Lê-se os Evangelhos correspondentes às massas dos primeiros dias da Páscoa e não se pode deixar de pensar nos Apóstolos "que bando de cobardes eram estes gajos"; escondido, assustado, receiosamente... Estas são frases que se repetem nas passagens dos dias de hoje. E o mais chocante é que Jesus Cristo, sendo capaz de o fazer, não os alterou para que outros tornassem a sua Igreja possível. Qualquer treinador de uma equipa regional tê-los-ia mandado para o banco, por serem inúteis, e teria trazido um substituto quando fosse altura de alargar os horizontes, de levar a Igreja a todo o mundo e de sofrer, em carne e osso, por Cristo.
Com excepção das Santas Mulheres, que dão aos discípulos uma notável revisão de fortaleza, até João, que tinha suportado até ao fim, está agora um pouco assustado... Em suma, podemos dizer que as histórias destes dias da Páscoa são "o minuto de glória dos cobardes". E não sabeis, Senhor, que alívio.
Não está claro para mim o que cada um de nós teria feito se nos tivéssemos encontrado no lugar dos Apóstolos.

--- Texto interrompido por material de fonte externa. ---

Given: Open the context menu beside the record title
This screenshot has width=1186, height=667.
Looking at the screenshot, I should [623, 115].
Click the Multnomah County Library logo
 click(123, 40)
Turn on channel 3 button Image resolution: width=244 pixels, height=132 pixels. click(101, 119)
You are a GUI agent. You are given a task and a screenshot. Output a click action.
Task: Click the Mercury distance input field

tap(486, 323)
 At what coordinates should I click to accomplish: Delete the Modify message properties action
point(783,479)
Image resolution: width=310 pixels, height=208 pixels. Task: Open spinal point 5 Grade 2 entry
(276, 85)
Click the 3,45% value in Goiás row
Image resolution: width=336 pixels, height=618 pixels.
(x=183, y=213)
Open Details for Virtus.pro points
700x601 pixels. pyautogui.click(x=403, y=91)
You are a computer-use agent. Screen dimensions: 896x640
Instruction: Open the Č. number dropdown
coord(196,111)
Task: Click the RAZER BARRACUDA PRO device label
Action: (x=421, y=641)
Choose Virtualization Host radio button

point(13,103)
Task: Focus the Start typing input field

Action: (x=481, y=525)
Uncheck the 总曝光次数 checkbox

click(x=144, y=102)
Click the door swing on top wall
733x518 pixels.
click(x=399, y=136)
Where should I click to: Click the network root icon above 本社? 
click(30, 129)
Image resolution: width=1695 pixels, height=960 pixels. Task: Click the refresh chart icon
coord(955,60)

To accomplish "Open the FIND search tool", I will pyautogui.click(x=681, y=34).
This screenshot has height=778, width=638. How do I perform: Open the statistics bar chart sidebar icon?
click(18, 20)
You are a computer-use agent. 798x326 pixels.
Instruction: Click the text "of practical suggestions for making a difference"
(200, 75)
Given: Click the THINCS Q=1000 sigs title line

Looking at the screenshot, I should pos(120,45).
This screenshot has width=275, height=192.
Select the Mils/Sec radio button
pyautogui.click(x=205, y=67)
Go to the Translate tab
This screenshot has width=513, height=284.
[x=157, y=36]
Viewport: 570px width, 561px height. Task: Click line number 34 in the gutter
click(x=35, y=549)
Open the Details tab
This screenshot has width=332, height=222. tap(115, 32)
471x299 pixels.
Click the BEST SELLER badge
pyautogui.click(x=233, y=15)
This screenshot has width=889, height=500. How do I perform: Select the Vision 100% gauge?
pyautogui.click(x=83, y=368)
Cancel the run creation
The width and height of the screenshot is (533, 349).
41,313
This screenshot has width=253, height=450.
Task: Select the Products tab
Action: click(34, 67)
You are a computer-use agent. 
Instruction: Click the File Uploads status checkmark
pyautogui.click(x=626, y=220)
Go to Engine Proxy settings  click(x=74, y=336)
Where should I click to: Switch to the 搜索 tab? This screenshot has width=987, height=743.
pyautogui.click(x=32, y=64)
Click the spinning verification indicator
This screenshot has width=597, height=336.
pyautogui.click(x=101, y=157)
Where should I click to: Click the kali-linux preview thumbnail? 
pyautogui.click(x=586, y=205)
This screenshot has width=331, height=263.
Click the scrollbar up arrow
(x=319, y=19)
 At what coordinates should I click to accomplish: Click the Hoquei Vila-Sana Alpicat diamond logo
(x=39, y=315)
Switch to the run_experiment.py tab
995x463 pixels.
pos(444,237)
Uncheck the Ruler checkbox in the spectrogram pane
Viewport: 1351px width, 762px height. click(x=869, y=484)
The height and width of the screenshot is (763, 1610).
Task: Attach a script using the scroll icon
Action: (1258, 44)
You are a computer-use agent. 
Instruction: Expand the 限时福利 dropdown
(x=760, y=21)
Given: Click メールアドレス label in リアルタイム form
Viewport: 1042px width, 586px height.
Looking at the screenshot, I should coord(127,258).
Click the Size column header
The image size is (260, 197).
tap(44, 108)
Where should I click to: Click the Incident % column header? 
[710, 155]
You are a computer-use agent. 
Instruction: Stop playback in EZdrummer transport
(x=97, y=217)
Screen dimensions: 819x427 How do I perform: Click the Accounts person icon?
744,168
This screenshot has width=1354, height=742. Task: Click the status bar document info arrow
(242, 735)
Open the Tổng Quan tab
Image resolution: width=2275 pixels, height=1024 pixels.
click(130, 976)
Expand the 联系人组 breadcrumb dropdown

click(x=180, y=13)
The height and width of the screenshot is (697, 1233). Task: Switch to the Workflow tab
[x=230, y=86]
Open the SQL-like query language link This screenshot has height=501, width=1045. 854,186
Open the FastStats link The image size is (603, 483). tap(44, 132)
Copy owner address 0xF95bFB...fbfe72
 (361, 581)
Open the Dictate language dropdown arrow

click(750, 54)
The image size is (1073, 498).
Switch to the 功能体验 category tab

Talvez tivéssemos corado como Pedro para fugir da acusação de uma velha fofoca, ou teríamos sido outros filhos do trovão, julgando os outros e "ordenando" a sua execução pela divindade, ou talvez mais silenciosos, menos acessíveis, como Nicodemos, mas com a coragem de nos defendermos quando todos estão escondidos na noite.
Bem, mesmo assim, a ressurreição também vai para os cobardes, ou mesmo "mais" para os cobardes, os realistas, os "se eu não vejo, eu não acredito", para nós?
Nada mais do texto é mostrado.